## [ABOUT THIS TASK]
Find the string "Pololu" in the records. Copy each line that has it.

## [INPUT RECORDS]
○ ○ ○
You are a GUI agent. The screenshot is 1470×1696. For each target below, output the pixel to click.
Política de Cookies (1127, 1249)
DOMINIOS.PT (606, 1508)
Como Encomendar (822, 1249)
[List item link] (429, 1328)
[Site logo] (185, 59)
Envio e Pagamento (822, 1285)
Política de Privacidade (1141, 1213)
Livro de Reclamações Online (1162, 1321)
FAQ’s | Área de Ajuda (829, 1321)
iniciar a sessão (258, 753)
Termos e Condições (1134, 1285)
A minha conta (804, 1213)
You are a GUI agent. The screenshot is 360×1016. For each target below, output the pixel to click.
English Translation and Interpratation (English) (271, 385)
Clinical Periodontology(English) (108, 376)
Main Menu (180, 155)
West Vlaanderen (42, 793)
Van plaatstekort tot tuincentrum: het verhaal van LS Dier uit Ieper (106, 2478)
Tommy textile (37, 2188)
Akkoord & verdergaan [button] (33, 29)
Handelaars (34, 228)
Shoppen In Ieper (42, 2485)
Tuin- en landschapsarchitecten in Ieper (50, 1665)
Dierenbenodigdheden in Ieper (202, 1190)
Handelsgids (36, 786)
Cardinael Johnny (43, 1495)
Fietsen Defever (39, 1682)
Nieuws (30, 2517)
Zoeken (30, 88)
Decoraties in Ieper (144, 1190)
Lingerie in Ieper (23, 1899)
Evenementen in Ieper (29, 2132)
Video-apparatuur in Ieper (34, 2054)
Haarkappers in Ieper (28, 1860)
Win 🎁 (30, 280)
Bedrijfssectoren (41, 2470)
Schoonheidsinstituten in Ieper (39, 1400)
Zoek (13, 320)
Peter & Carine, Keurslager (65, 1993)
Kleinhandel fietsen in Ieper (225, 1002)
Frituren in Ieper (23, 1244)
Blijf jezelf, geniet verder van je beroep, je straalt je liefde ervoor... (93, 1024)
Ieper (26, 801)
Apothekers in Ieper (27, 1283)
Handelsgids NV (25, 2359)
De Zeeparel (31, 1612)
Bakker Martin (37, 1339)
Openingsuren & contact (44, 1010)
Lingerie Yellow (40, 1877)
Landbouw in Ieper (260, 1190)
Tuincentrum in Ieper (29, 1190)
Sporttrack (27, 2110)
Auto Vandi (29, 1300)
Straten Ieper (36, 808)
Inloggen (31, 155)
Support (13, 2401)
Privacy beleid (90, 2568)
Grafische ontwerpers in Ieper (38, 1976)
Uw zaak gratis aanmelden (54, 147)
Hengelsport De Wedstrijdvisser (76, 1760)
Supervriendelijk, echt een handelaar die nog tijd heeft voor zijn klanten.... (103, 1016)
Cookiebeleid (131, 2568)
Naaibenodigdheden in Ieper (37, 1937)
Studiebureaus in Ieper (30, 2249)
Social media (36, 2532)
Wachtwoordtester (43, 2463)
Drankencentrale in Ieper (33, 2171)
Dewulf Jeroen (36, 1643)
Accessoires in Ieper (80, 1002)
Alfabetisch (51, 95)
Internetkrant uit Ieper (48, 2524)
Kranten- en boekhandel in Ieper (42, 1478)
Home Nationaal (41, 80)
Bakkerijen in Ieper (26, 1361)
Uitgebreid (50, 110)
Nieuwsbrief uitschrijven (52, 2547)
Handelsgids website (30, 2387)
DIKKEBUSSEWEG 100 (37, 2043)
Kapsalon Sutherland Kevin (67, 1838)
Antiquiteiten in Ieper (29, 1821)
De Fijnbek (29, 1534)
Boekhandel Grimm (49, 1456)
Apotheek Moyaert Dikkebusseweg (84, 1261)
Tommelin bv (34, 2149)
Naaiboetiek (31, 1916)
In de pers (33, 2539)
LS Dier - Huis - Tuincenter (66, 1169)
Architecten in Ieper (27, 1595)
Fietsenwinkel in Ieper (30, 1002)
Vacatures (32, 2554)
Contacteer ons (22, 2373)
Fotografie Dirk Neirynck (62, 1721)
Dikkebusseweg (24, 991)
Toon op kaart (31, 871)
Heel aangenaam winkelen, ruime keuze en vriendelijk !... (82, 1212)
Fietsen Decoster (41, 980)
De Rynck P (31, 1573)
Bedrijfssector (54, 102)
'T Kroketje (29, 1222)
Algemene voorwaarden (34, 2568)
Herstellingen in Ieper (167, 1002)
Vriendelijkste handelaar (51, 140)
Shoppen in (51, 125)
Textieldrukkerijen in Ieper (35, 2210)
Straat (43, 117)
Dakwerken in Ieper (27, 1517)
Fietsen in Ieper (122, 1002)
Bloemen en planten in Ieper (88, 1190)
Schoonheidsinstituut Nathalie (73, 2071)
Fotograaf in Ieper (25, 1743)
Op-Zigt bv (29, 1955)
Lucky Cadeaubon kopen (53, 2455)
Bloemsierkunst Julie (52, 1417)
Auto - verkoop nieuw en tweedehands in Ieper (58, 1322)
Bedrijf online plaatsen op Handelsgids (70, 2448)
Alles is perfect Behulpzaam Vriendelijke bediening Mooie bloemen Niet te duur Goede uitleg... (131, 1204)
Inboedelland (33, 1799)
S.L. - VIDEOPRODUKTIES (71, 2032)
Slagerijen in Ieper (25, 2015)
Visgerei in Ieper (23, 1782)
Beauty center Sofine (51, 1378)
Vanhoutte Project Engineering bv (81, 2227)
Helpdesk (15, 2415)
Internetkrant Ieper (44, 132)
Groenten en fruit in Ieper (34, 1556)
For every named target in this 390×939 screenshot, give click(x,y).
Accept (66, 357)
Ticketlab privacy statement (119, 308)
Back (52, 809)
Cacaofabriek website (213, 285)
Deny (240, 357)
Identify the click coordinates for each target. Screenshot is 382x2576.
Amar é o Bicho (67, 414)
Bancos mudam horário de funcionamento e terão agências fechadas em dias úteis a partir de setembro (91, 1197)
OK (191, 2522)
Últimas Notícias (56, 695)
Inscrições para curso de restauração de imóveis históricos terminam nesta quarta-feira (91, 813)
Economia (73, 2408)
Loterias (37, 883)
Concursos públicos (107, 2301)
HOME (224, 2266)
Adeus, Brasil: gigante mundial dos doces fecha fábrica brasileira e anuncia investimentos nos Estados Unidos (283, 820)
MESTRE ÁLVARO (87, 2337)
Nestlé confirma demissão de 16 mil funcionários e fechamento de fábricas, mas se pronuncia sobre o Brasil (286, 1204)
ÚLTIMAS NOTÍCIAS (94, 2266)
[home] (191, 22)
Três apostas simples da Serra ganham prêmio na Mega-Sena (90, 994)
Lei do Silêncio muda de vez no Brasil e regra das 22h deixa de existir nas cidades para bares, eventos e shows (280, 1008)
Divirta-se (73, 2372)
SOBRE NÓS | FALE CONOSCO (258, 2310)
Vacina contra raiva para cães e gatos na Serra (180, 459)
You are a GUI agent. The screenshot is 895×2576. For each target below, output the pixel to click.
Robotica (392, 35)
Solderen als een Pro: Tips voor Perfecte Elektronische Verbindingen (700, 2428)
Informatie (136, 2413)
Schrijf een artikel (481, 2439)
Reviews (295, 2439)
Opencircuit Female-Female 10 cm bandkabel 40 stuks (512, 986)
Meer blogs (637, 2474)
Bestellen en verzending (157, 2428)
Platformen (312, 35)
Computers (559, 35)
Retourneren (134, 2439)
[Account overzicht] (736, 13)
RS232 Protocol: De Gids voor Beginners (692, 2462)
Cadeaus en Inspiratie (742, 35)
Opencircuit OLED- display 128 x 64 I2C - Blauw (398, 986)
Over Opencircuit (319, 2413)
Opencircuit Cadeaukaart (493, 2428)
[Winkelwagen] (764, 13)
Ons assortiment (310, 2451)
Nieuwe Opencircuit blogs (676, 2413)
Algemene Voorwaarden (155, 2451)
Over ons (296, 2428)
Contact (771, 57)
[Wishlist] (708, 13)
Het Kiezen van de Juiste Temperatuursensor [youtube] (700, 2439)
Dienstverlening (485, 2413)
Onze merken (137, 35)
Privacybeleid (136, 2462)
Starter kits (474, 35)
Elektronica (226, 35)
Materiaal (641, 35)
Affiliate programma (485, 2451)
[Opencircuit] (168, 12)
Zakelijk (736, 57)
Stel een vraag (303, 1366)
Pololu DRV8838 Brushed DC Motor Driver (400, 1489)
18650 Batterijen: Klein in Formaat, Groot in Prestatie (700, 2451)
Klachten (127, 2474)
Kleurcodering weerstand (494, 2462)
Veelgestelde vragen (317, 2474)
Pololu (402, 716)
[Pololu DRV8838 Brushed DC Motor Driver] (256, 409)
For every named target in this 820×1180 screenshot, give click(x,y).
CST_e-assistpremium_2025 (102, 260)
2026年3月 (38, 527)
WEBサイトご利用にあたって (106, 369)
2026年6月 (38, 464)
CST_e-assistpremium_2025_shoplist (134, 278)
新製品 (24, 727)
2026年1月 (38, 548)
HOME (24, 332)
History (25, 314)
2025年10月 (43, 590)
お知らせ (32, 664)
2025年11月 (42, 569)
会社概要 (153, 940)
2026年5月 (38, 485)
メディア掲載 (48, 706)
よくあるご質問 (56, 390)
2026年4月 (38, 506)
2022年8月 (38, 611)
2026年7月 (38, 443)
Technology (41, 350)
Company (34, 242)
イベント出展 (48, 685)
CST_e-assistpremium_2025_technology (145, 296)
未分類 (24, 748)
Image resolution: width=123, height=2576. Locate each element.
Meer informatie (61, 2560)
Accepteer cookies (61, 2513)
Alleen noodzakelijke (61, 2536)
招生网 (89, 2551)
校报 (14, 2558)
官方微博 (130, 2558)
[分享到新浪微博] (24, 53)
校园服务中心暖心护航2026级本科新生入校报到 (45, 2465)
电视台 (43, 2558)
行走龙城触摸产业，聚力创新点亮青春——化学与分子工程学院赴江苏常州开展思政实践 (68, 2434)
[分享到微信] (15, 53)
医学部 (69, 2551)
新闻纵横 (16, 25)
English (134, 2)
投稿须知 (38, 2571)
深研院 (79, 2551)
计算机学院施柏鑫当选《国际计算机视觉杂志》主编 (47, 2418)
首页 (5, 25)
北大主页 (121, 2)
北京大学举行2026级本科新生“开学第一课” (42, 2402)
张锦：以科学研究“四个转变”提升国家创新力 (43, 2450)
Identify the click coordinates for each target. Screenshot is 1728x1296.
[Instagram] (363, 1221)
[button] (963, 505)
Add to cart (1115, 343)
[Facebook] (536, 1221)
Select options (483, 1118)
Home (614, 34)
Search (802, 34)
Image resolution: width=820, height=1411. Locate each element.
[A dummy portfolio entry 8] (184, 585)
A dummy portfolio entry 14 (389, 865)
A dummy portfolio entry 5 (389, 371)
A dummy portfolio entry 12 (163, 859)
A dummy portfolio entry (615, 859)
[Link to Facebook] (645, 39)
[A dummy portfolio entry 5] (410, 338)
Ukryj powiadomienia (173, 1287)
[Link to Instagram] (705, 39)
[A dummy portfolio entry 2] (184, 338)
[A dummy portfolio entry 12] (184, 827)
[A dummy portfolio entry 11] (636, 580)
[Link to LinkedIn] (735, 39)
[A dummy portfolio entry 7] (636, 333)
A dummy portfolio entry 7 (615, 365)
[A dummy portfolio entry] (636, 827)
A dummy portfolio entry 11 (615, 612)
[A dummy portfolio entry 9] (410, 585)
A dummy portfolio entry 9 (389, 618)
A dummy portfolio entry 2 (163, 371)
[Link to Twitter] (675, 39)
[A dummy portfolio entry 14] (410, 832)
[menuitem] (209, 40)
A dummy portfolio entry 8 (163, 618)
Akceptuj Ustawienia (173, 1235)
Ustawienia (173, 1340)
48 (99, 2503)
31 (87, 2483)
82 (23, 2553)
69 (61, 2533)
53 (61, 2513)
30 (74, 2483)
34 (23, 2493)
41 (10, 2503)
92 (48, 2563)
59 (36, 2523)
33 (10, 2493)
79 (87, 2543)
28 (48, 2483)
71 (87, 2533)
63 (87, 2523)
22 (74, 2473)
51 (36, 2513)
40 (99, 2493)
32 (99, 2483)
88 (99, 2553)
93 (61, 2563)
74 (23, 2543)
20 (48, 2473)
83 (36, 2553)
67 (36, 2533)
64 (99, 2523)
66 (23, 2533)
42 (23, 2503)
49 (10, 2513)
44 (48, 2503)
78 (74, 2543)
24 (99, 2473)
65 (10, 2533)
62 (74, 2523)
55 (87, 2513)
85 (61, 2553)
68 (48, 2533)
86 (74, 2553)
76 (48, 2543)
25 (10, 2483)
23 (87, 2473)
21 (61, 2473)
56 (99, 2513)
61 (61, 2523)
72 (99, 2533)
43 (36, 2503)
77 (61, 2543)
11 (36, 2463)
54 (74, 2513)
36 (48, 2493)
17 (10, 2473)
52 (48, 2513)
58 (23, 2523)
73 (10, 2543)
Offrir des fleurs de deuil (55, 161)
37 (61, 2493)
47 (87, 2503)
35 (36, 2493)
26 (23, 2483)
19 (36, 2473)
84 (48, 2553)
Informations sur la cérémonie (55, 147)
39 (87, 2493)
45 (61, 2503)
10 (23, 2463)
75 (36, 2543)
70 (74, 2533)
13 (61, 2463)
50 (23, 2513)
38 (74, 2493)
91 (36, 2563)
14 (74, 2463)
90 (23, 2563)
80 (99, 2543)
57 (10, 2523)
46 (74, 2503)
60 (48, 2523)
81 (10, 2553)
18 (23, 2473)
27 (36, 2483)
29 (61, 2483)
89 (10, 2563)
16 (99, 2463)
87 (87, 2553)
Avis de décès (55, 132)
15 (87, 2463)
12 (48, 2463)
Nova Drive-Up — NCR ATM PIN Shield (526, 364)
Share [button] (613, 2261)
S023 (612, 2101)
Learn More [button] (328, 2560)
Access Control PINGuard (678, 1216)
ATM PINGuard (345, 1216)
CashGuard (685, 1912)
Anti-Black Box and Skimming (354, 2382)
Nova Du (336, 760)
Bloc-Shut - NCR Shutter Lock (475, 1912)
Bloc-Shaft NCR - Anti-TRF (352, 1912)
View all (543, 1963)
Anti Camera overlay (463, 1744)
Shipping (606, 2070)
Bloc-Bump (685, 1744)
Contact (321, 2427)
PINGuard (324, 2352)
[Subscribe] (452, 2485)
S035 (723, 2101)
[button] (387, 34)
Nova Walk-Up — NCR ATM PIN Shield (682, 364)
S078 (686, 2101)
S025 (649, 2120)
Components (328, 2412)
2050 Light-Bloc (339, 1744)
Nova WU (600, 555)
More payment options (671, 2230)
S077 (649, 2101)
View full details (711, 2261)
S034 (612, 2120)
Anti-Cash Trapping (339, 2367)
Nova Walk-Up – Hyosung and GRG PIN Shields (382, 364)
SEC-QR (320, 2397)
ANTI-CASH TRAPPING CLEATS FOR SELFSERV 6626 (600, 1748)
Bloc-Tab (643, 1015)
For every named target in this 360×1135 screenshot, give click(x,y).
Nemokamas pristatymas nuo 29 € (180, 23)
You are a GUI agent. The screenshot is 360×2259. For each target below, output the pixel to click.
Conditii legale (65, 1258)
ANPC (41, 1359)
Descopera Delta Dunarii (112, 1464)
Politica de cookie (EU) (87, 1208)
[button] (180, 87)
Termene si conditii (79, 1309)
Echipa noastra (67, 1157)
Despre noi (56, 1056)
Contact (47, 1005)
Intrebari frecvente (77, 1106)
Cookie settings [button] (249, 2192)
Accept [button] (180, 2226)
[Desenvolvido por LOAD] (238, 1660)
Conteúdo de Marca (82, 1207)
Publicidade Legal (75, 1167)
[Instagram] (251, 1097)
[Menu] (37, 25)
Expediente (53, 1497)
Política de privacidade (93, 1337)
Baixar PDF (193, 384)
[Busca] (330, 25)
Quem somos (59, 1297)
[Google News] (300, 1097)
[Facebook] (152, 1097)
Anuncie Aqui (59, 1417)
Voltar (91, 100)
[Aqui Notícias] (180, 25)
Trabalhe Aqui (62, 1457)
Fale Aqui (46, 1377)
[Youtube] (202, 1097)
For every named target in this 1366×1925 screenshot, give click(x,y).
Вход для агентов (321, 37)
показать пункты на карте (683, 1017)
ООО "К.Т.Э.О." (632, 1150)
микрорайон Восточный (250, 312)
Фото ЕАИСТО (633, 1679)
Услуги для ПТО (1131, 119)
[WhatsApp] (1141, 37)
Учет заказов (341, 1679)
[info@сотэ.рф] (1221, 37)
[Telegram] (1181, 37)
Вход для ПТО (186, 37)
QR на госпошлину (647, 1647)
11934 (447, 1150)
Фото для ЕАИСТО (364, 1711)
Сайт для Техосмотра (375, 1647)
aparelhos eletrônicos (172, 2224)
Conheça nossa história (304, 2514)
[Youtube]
○ ○ ○
## [RESPONSE TO THIS TASK]
Pololu DRV8838 Brushed DC Motor Driver (400, 1489)
Pololu (402, 716)
[Pololu DRV8838 Brushed DC Motor Driver] (256, 409)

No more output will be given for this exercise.